Last Thursday, The Bank of England raised benchmark interest rates by 25 basis points to 0.75%, the highest level since 2009, on the back of strong employment numbers. Both the Bank of England and the US’ Federal Open Market Committee (FOMC), which expectedly kept rates unchanged last Wednesday, signalled further interest rate increases ahead. The US is expected to raise rates again in September and once more before year-end.

This week, key data releases include latest Producer Price Index (PPI) and inflation data in the US on Aug 9 and 10 respectively. Latest Consumer Price Index (CPI) data is also slated for release in China (Aug 9) and Norway (Aug 10). On Monday (Aug 6), the Eurozone Sentix Investor Confidence Index is expected to be announced.

Bank Negara Malaysia, meanwhile, will release its foreign reserves amount for end-July on Tuesday. It stood at US$104.6 billion as at July 13, down about US$100 million from US$104.7 billion at end-June.
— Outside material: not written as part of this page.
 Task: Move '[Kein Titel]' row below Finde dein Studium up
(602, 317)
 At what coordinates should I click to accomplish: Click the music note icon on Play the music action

Compared with US$109.5 billion at end-April, the foreign reserves had declined US$4.9 billion over 2½ months as foreigners repatriated funds from emerging markets in favour of the US.

At the time of writing, the ringgit was 4.0830 against the greenback, its weakest year to date even as the US dollar gained strength with the more hawkish stance adopted by the US Federal Reserve last week. Bloomberg data shows median USDMYR currency pair forecast improving from 4.06 in 3Q2018 to 4.03 by year-end and 4.00 in 1Q2019. The most bearish of forecasts was 4.35 by year-end before improving to 4.20 in 2019 while the most bullish expects 4.03 at the end of this year before improving to 4.00 next year, according to Bloomberg data.

Other key Malaysia data releases this week are the Industrial Production Index (IPI), manufacturing statistics and employment numbers for June.

Unemployment remained low at 3.3% in May, with the number of unemployed persons down to 504,800 in May from 510,000 in April even as the number of employed people increased to 14.85 million in May from 14.80 million in April.

IPI growth eased to 3% y-o-y in May from 4.6% in April. Manufacturing sales also eased to 5.5% in May from 8.2% in April.